Each entry below needs to be reproduced exactly as given.
*** Supplied records
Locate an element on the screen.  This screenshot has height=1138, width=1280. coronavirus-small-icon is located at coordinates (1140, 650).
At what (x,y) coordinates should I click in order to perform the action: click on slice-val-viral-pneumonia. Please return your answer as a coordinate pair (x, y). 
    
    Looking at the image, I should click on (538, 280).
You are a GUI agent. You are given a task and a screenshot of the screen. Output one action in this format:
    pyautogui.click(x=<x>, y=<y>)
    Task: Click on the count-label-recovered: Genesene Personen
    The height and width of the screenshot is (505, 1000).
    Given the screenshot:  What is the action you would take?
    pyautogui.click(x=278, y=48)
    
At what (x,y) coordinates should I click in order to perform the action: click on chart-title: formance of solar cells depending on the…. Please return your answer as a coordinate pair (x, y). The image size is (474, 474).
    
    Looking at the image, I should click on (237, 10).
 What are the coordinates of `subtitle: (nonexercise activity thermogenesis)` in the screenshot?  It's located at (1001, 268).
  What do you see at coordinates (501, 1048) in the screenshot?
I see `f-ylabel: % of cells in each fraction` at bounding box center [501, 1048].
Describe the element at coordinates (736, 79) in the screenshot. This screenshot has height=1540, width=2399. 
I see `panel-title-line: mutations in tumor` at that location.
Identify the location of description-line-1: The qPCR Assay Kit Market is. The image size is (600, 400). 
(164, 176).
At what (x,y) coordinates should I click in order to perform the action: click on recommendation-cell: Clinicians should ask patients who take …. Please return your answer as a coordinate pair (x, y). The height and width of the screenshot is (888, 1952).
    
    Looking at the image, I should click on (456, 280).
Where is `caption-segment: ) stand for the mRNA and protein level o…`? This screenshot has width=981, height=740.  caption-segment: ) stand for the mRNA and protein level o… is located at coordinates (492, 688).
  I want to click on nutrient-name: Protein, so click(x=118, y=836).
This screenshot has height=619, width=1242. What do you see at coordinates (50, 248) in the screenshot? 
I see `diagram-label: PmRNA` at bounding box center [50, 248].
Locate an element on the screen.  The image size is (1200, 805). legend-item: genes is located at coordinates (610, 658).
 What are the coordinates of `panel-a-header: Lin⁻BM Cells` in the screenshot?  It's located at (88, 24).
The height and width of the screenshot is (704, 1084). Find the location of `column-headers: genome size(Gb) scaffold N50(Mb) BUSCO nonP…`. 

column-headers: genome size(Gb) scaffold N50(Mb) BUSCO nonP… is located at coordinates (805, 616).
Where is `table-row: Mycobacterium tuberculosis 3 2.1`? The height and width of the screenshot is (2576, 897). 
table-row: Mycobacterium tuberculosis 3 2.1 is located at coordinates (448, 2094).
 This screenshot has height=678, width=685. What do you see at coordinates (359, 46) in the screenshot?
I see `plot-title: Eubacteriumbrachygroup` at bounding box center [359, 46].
******
**Output of the task:**
Locate an element on the screen.  This screenshot has height=1138, width=1280. coronavirus-small-icon is located at coordinates (1140, 650).
At what (x,y) coordinates should I click in order to perform the action: click on slice-val-viral-pneumonia. Please return your answer as a coordinate pair (x, y). 
    
    Looking at the image, I should click on (538, 280).
You are a GUI agent. You are given a task and a screenshot of the screen. Output one action in this format:
    pyautogui.click(x=<x>, y=<y>)
    Task: Click on the count-label-recovered: Genesene Personen
    The height and width of the screenshot is (505, 1000).
    Given the screenshot:  What is the action you would take?
    pyautogui.click(x=278, y=48)
    
At what (x,y) coordinates should I click in order to perform the action: click on chart-title: formance of solar cells depending on the…. Please return your answer as a coordinate pair (x, y). The image size is (474, 474).
    
    Looking at the image, I should click on (237, 10).
 What are the coordinates of `subtitle: (nonexercise activity thermogenesis)` in the screenshot?  It's located at (1001, 268).
  What do you see at coordinates (501, 1048) in the screenshot?
I see `f-ylabel: % of cells in each fraction` at bounding box center [501, 1048].
Describe the element at coordinates (736, 79) in the screenshot. This screenshot has height=1540, width=2399. 
I see `panel-title-line: mutations in tumor` at that location.
Identify the location of description-line-1: The qPCR Assay Kit Market is. The image size is (600, 400). 
(164, 176).
At what (x,y) coordinates should I click in order to perform the action: click on recommendation-cell: Clinicians should ask patients who take …. Please return your answer as a coordinate pair (x, y). The height and width of the screenshot is (888, 1952).
    
    Looking at the image, I should click on (456, 280).
Where is `caption-segment: ) stand for the mRNA and protein level o…`? This screenshot has width=981, height=740.  caption-segment: ) stand for the mRNA and protein level o… is located at coordinates (492, 688).
  I want to click on nutrient-name: Protein, so click(x=118, y=836).
This screenshot has height=619, width=1242. What do you see at coordinates (50, 248) in the screenshot? 
I see `diagram-label: PmRNA` at bounding box center [50, 248].
Locate an element on the screen.  The image size is (1200, 805). legend-item: genes is located at coordinates (610, 658).
 What are the coordinates of `panel-a-header: Lin⁻BM Cells` in the screenshot?  It's located at (88, 24).
The height and width of the screenshot is (704, 1084). Find the location of `column-headers: genome size(Gb) scaffold N50(Mb) BUSCO nonP…`. 

column-headers: genome size(Gb) scaffold N50(Mb) BUSCO nonP… is located at coordinates (805, 616).
Where is `table-row: Mycobacterium tuberculosis 3 2.1`? The height and width of the screenshot is (2576, 897). 
table-row: Mycobacterium tuberculosis 3 2.1 is located at coordinates (448, 2094).
 This screenshot has height=678, width=685. What do you see at coordinates (359, 46) in the screenshot?
I see `plot-title: Eubacteriumbrachygroup` at bounding box center [359, 46].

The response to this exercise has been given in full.